Zimmermann: Wir sehen sehr viele ungelöste Nachfolgesituationen in den obersten Leitungsgremien und in höheren Führungspositionen. Die Transformation des Geschäfts führt dazu, dass viele Entscheidungsgremien vor einem Generationenwechsel stehen. Dieser kann oft nur durch externe Rekrutierungen herbeigeführt werden. Viele Institutionen im Private-Banking-Markt agieren heute nicht kostendeckend und mit ungenügender Produktivität. Dies wird zwangsläufig zu harten (Personal-)Entscheidungen führen.
Jobprofil: Welche Fähigkeiten sollten Kandidatinnen und Kandidaten mitbringen und wie haben sich die Anforderungen im Vergleich zu den Vorjahren verändert?
Zimmermann: Von Kandidatinnen und Kandidaten wird erwartet, dass sie – neben der kommerziellen Orientierung und einem tiefgründigen Verständnis des Marktes und in Bezug auf die Zukunft der Branche und insbesondere auf relevante Werttreiber klare Vorstellungen – Offenheit für Arbeit in teils dezentral agierenden, diversen Teams sowie auch ein klares Bekenntnis zu ESG-konformem Verhalten haben.

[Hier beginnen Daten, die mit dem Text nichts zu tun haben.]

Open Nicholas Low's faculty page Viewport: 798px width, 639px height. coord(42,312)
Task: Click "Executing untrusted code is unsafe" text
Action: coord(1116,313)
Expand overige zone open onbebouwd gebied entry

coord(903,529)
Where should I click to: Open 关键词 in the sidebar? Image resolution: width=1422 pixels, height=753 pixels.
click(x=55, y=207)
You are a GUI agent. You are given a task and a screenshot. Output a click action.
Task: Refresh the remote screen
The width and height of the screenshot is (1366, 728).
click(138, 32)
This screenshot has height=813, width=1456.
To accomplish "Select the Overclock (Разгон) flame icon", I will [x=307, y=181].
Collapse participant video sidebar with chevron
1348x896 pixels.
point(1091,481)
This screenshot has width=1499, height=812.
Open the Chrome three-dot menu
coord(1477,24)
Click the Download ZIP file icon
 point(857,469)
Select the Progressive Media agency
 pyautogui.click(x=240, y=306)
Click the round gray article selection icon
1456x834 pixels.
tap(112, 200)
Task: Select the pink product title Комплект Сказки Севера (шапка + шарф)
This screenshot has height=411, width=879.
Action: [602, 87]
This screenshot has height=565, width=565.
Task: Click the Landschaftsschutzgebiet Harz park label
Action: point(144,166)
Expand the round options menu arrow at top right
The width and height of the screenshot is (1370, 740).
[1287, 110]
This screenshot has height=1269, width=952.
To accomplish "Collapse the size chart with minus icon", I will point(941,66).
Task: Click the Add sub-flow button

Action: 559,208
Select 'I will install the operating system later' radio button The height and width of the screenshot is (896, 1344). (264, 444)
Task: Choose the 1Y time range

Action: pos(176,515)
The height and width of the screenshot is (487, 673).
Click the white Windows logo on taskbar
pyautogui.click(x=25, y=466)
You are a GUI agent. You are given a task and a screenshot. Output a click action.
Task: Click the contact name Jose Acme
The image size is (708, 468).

In welchen Abteilungen und Bereichen wird verstärkt eingestellt?
Zimmermann: Aktuell beobachten wir viele technologiegetriebene Suchen für Chief-Information-Officer- und Chief-Operations-Officer-Funktionen sowie Managementpositionen im CFO-Bereich sowie auch geordnete Nachfolgeplanungen für Vorstandsvorsitzende. Die Vorgehensweise, interne und externe Kandidaten parallel beurteilen zu lassen, scheint sich durchgesetzt zu haben.
Wie haben sich die Gehälter im Private Wealth Management in den vergangenen zwei Jahren entwickelt?
Zimmermann: Die Gehälter sind relativ stabil geblieben. Die Schwankungen nehmen jedoch zu und es wird, was zu begrüßen ist, noch stärker Performance-gebunden vergütet. Dies beinhaltet auch, dass die Zusammenarbeit und Zielerreichung über Geschäftsbereiche hinweg über sogenannte Shared KPI’s incentiviert und verlinkt wird. Uns fällt im Vergleich zu unserer Beratungstätigkeit in anderen Ländern auf, dass die Vergütung von Aufsichtsräten weiterhin zu tief liegt und nicht immer der auch im Gesetz verankerten Verantwortung einer Aufsichtsrätin gerecht wird.